● **Instructions to follow**
In full and without alteration, copy the listing.

● **Source data**

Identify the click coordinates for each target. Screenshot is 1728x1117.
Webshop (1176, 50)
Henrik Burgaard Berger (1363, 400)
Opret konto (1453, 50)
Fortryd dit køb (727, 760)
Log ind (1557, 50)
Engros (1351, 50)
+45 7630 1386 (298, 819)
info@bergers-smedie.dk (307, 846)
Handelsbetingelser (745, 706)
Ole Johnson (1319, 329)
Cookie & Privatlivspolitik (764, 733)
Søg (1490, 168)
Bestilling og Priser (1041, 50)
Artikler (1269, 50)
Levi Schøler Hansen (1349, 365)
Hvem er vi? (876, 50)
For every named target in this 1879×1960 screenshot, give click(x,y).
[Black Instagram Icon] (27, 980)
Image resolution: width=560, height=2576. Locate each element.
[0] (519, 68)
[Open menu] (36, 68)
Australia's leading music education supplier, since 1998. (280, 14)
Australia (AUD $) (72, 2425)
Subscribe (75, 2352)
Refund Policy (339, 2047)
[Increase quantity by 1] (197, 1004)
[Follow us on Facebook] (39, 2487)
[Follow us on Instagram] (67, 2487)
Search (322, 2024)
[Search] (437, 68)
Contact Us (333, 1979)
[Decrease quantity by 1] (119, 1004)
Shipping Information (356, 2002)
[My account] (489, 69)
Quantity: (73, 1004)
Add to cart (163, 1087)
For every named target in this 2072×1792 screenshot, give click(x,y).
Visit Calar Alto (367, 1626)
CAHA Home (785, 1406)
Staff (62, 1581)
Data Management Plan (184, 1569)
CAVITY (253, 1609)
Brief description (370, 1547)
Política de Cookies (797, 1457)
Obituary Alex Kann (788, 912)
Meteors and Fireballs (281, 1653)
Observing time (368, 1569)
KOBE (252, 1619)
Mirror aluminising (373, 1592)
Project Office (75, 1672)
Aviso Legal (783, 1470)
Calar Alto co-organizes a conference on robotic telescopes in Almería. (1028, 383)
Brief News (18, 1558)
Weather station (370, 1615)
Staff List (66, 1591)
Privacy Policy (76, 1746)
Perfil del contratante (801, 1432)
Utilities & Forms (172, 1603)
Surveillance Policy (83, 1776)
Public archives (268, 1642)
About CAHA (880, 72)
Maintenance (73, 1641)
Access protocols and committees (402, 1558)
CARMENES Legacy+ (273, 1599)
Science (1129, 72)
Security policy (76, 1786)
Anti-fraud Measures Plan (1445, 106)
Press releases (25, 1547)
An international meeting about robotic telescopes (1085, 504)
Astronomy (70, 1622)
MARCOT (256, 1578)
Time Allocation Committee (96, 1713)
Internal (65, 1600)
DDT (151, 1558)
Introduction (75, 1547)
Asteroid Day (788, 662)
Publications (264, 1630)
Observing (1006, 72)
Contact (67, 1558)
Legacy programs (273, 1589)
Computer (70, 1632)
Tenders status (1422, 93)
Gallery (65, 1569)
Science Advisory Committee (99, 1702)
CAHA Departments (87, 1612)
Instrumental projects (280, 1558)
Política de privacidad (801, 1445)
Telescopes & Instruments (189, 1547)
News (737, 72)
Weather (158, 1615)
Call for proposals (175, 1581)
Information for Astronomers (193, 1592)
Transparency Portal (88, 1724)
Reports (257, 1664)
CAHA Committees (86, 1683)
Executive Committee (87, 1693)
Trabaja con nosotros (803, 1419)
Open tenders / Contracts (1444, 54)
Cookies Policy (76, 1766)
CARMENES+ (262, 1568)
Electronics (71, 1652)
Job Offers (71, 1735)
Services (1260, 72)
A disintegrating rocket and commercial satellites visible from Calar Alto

● **Expected answer**
Identify the click coordinates for each target. Screenshot is 1728x1117.
Webshop (1176, 50)
Henrik Burgaard Berger (1363, 400)
Opret konto (1453, 50)
Fortryd dit køb (727, 760)
Log ind (1557, 50)
Engros (1351, 50)
+45 7630 1386 (298, 819)
info@bergers-smedie.dk (307, 846)
Handelsbetingelser (745, 706)
Ole Johnson (1319, 329)
Cookie & Privatlivspolitik (764, 733)
Søg (1490, 168)
Bestilling og Priser (1041, 50)
Artikler (1269, 50)
Levi Schøler Hansen (1349, 365)
Hvem er vi? (876, 50)
For every named target in this 1879×1960 screenshot, give click(x,y).
[Black Instagram Icon] (27, 980)
Image resolution: width=560, height=2576. Locate each element.
[0] (519, 68)
[Open menu] (36, 68)
Australia's leading music education supplier, since 1998. (280, 14)
Australia (AUD $) (72, 2425)
Subscribe (75, 2352)
Refund Policy (339, 2047)
[Increase quantity by 1] (197, 1004)
[Follow us on Facebook] (39, 2487)
[Follow us on Instagram] (67, 2487)
Search (322, 2024)
[Search] (437, 68)
Contact Us (333, 1979)
[Decrease quantity by 1] (119, 1004)
Shipping Information (356, 2002)
[My account] (489, 69)
Quantity: (73, 1004)
Add to cart (163, 1087)
For every named target in this 2072×1792 screenshot, give click(x,y).
Visit Calar Alto (367, 1626)
CAHA Home (785, 1406)
Staff (62, 1581)
Data Management Plan (184, 1569)
CAVITY (253, 1609)
Brief description (370, 1547)
Política de Cookies (797, 1457)
Obituary Alex Kann (788, 912)
Meteors and Fireballs (281, 1653)
Observing time (368, 1569)
KOBE (252, 1619)
Mirror aluminising (373, 1592)
Project Office (75, 1672)
Aviso Legal (783, 1470)
Calar Alto co-organizes a conference on robotic telescopes in Almería. (1028, 383)
Brief News (18, 1558)
Weather station (370, 1615)
Staff List (66, 1591)
Privacy Policy (76, 1746)
Perfil del contratante (801, 1432)
Utilities & Forms (172, 1603)
Surveillance Policy (83, 1776)
Public archives (268, 1642)
About CAHA (880, 72)
Maintenance (73, 1641)
Access protocols and committees (402, 1558)
CARMENES Legacy+ (273, 1599)
Science (1129, 72)
Security policy (76, 1786)
Anti-fraud Measures Plan (1445, 106)
Press releases (25, 1547)
An international meeting about robotic telescopes (1085, 504)
Astronomy (70, 1622)
MARCOT (256, 1578)
Time Allocation Committee (96, 1713)
Internal (65, 1600)
DDT (151, 1558)
Introduction (75, 1547)
Asteroid Day (788, 662)
Publications (264, 1630)
Observing (1006, 72)
Contact (67, 1558)
Legacy programs (273, 1589)
Computer (70, 1632)
Tenders status (1422, 93)
Gallery (65, 1569)
Science Advisory Committee (99, 1702)
CAHA Departments (87, 1612)
Instrumental projects (280, 1558)
Política de privacidad (801, 1445)
Telescopes & Instruments (189, 1547)
News (737, 72)
Weather (158, 1615)
Call for proposals (175, 1581)
Information for Astronomers (193, 1592)
Transparency Portal (88, 1724)
Reports (257, 1664)
CAHA Committees (86, 1683)
Executive Committee (87, 1693)
Trabaja con nosotros (803, 1419)
Open tenders / Contracts (1444, 54)
Cookies Policy (76, 1766)
CARMENES+ (262, 1568)
Electronics (71, 1652)
Job Offers (71, 1735)
Services (1260, 72)
A disintegrating rocket and commercial satellites visible from Calar Alto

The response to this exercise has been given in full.